Occupancy distribution bounds for $k$ balls in $m$ bins

439 Views Asked by At

Suppose we throw $k$ (distinct) balls into $m$ (distinct) bins, and let $B$ count the number of non-empty bins. I am interested in lower bounds on $B$. More precisely, I wish to bound from above the probability that $B$ is very low.

Assuming $k$ is smaller than $m$, or even bounded from above by $\beta m$ for some small $\beta$, then $B$ stochastically dominates $\text{Bin}(k,1-\beta)$, so I can use Chernoff-type bounds to bound from above the probability that $B$ is lower than some small constant times $k$. However, that "domination" seems rather rough, and for my calculations it seems like a lousy approximation.

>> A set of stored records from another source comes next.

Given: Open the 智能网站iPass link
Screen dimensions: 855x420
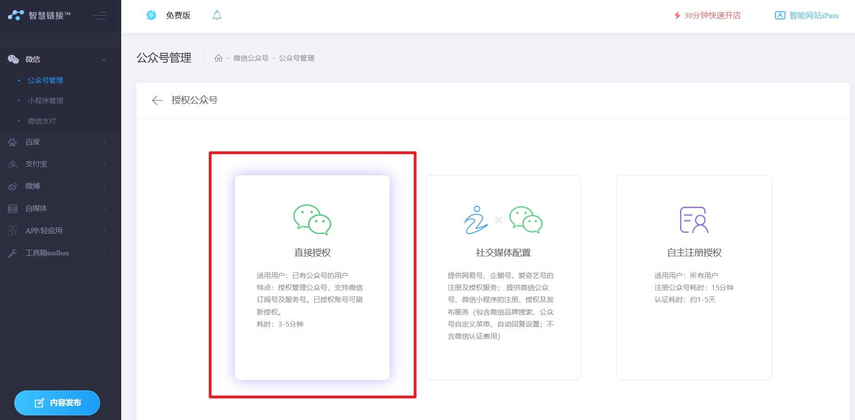Looking at the screenshot, I should pyautogui.click(x=806, y=16).
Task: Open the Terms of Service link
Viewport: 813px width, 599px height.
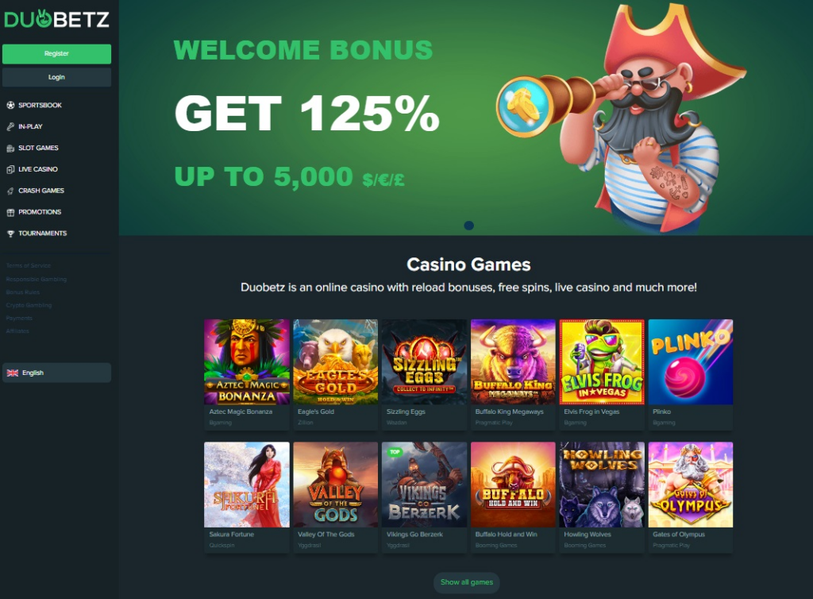Action: pyautogui.click(x=29, y=265)
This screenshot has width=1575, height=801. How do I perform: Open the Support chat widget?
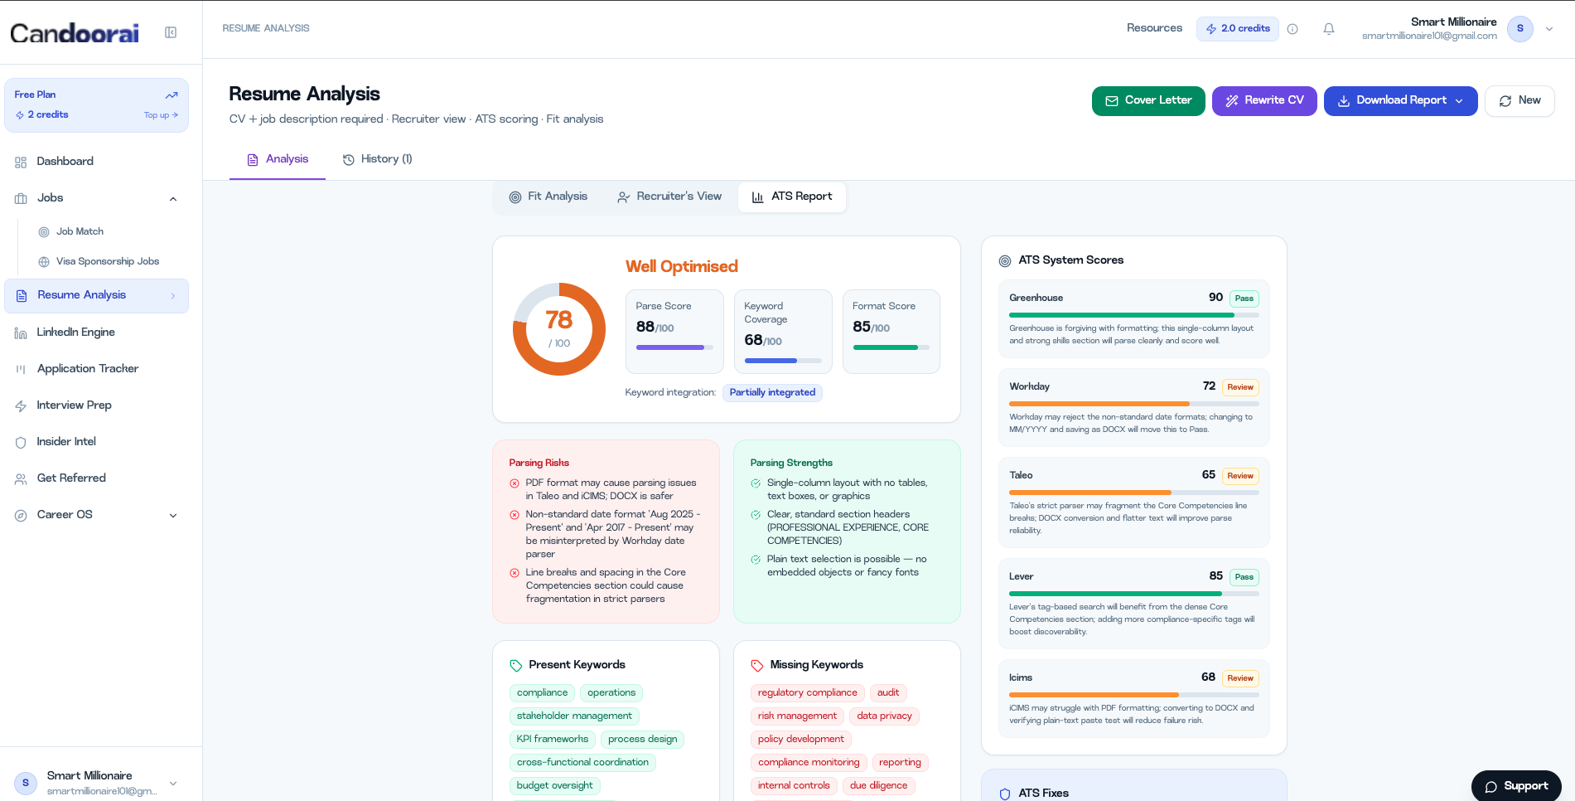(1516, 786)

I was wondering whether there are some better bounds.

Update

A different direction of thought is as follows: let $B_i$ be the indicator of bin number $i$ (that is, $B_i$ is 1 if the $i$'th bin is full, and 0 otherwise). So: $B=\sum B_i$. Since $$\mathbb{E}(B_i)=\mathbb{P}(B_i=1)=1-\left(1-\frac{1}{m}\right)^k\approx 1-e^{-k/m},$$ we have that $\mathbb{E}(B)\approx m(1-e^{-k/m})$. Now, if $k\ll m$, this is approximately $m\cdot k/m=k$, and otherwise this is at least some constant times $k$.

Now, showing concentration of $B$ should finish the proof, but I cannot find the proper concentration result to use in this case.

Update (2)

Let $b_j$ be the destination bin of the $j$'th ball. Let $X_j=\mathbb{E}(B\mid b_1,\ldots,b_j)$. To prove concentration, I thought that I might show that $X_j$ is a martingale with bounded differences. Indeed, it is a martingale by construction (a Doob martingale), and $\left|X_j-X_{j-1}\right|\le 1$ (I think), hence by Azuma's inequality, since $X_0=c=\Theta(k)$, $$\mathbb{P}(|X_j-c|>\lambda\sqrt{j})<2\exp(-\lambda^2/2)$$ so since $B=X_k$, $$\mathbb{P}(|B-c|>\lambda\sqrt{k})<2\exp(-\lambda^2/2)$$ and maybe this is as good as it gets?